Response times to fire have increased gradually over the last 20 years. At the same time, as the hon. Lady knows, the number of fires and deaths from fire has, thankfully, fallen. There is no clear link between response times and firefighter numbers.
I thank the Minister for his response, but last month a report by Her Majesty’s inspectorate of constabulary and fire and rescue services found that fragmentation was resulting in a postcode lottery of 999 response times and standards, which simply is not fair on the public or on firefighters. What steps is the Minister taking to introduce a consistent national framework of standards across fire and rescue services, to provide a proper benchmark against which inspections can take place?

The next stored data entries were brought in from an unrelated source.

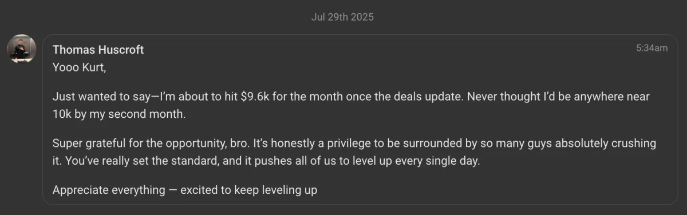Click Thomas Huscroft's profile avatar
Screen dimensions: 687x215
[x=22, y=49]
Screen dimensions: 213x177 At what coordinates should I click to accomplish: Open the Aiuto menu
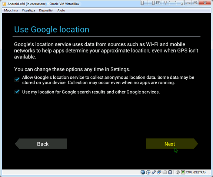point(61,10)
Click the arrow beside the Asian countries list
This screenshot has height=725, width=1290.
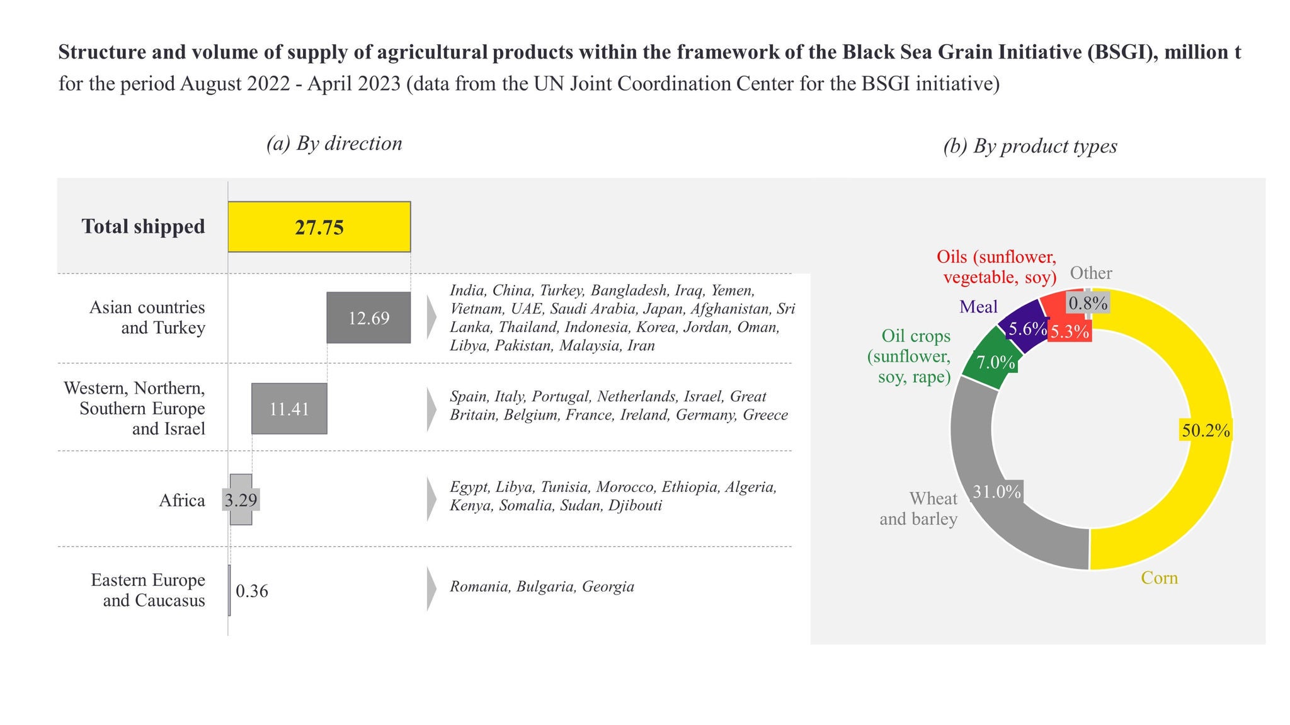point(431,317)
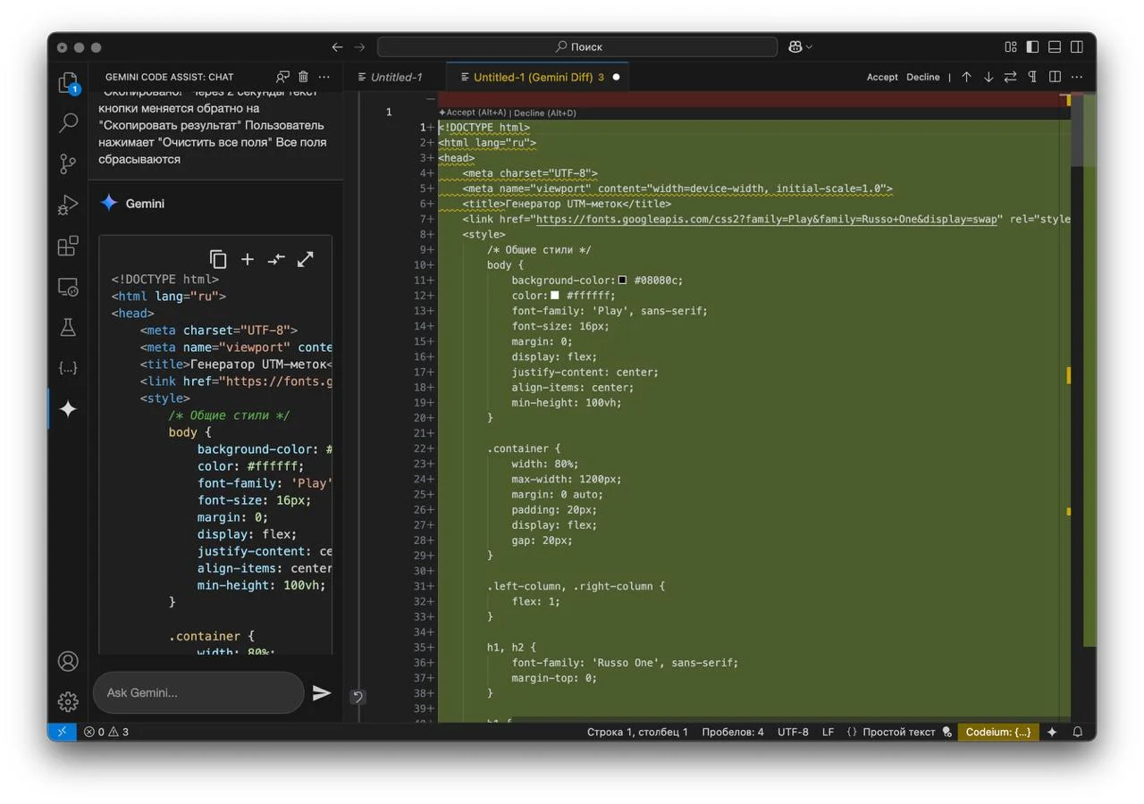Open the Extensions view
Viewport: 1144px width, 804px height.
tap(68, 246)
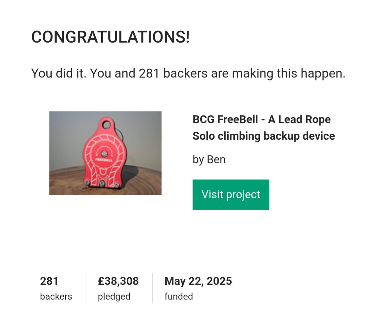Click the £38,308 pledged amount

[118, 281]
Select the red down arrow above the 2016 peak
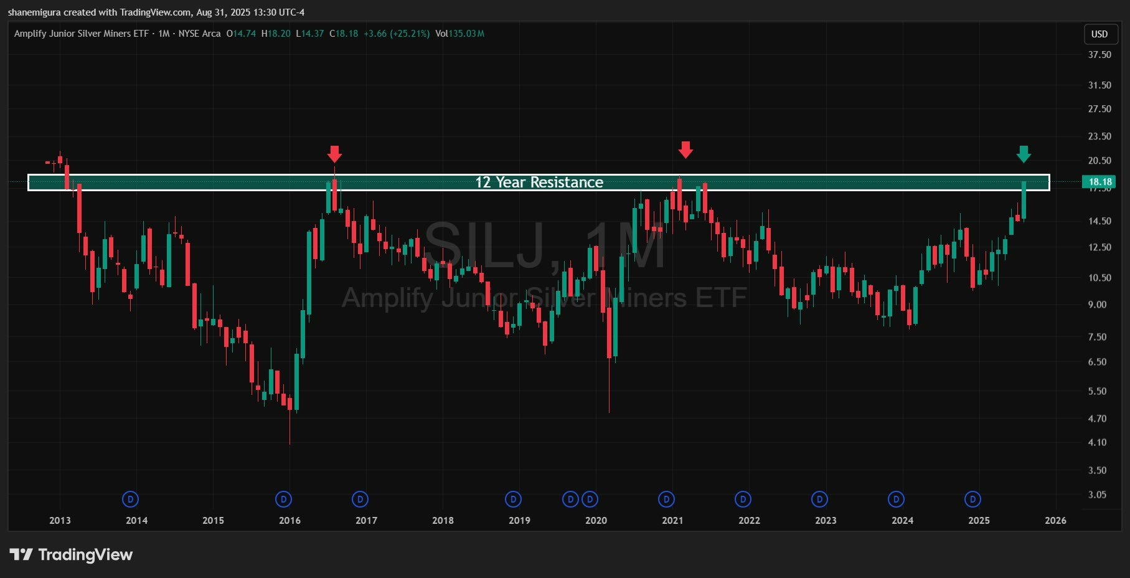The height and width of the screenshot is (578, 1130). [335, 154]
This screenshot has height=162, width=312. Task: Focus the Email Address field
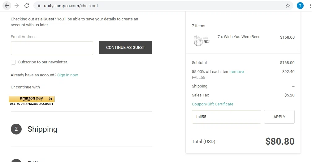(x=52, y=48)
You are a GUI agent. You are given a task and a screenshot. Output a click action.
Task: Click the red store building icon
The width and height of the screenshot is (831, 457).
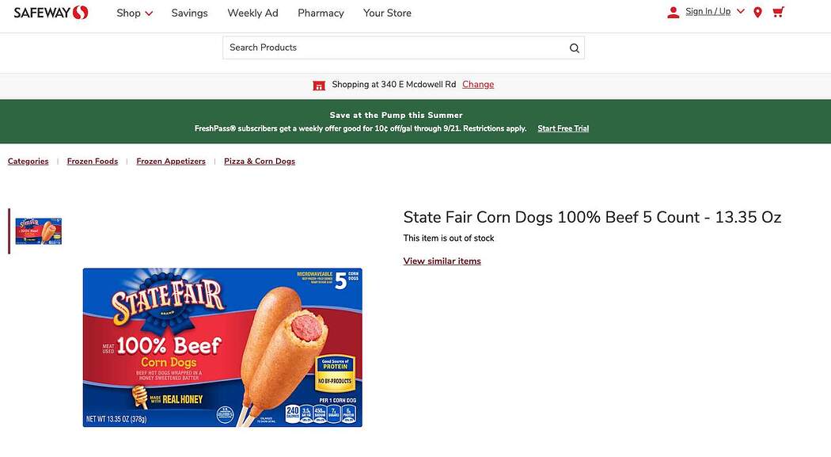(319, 84)
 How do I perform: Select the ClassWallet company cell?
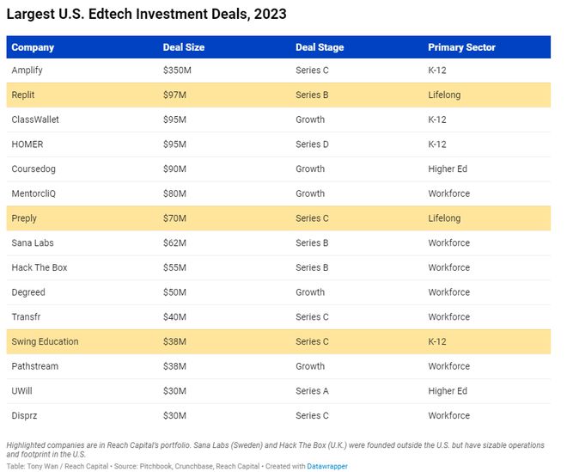coord(35,120)
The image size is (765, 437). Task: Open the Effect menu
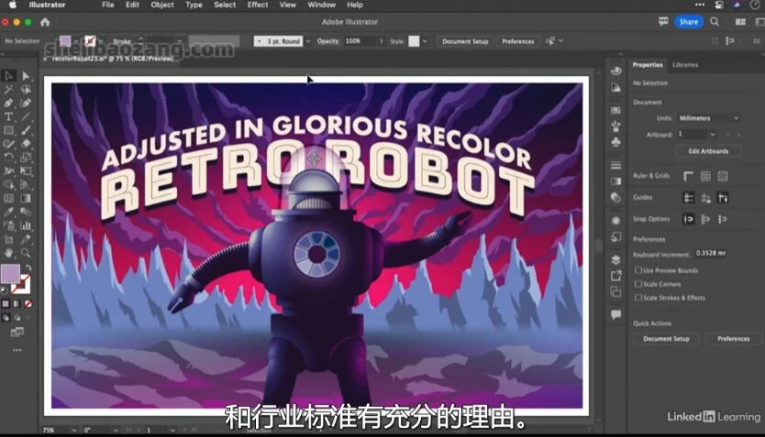pyautogui.click(x=258, y=5)
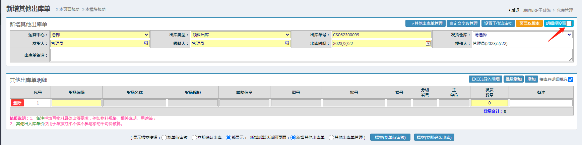Click the 发货人 picker icon

click(x=146, y=43)
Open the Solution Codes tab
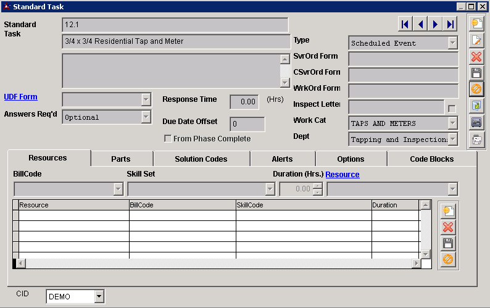 point(201,159)
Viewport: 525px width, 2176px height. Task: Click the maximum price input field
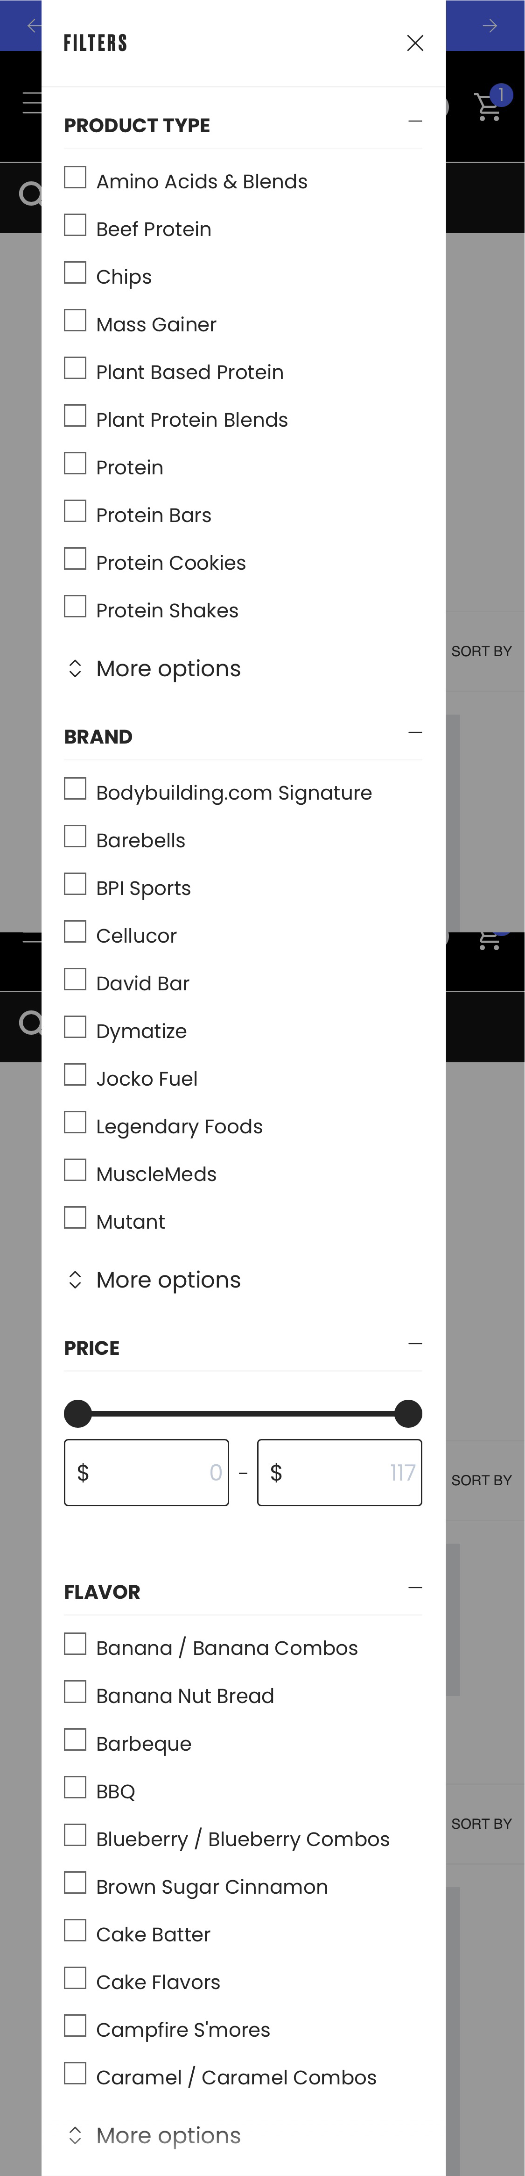pos(339,1472)
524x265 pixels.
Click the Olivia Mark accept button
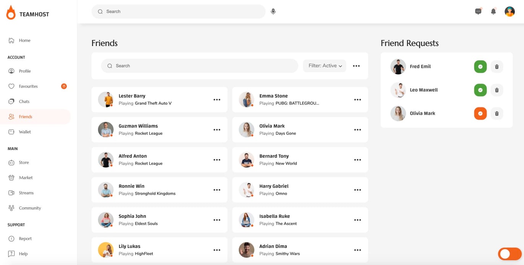click(x=480, y=113)
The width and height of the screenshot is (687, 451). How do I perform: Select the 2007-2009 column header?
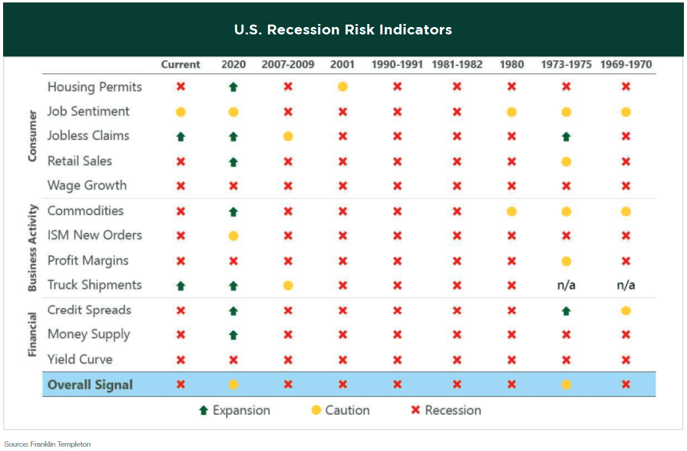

The independent inspection of the effectiveness of our fire service found that 10 of the 14 fire services inspected were rated good for effectiveness, including their response to emergencies. We are driving up standards and finding out what “good” looks like through independent inspection, the creation of the standards board and robust local accountability, including the chance for local police and crime commissioners to take over governance. That framework will drive up standards across the fire service, which is what everyone wants.
Rising response times are not the fault of firefighters, chief fire officers or local politicians. They are the result of this Government’s austerity agenda, which has led to 10,000 fewer firefighters protecting our communities. Council leaders such as those in South Yorkshire, where £12.5 million has been slashed since 2010, have explained to the Minister that this Government’s austerity measures will risk the public’s safety—they have made that clear. Will he explain how sustained cuts to fire service budgets, which force a reliance on small, one-off, un-earmarked—note the distinction—reserves, provide a sufficient basis for a responsive and well-resourced service? Will he commission a review?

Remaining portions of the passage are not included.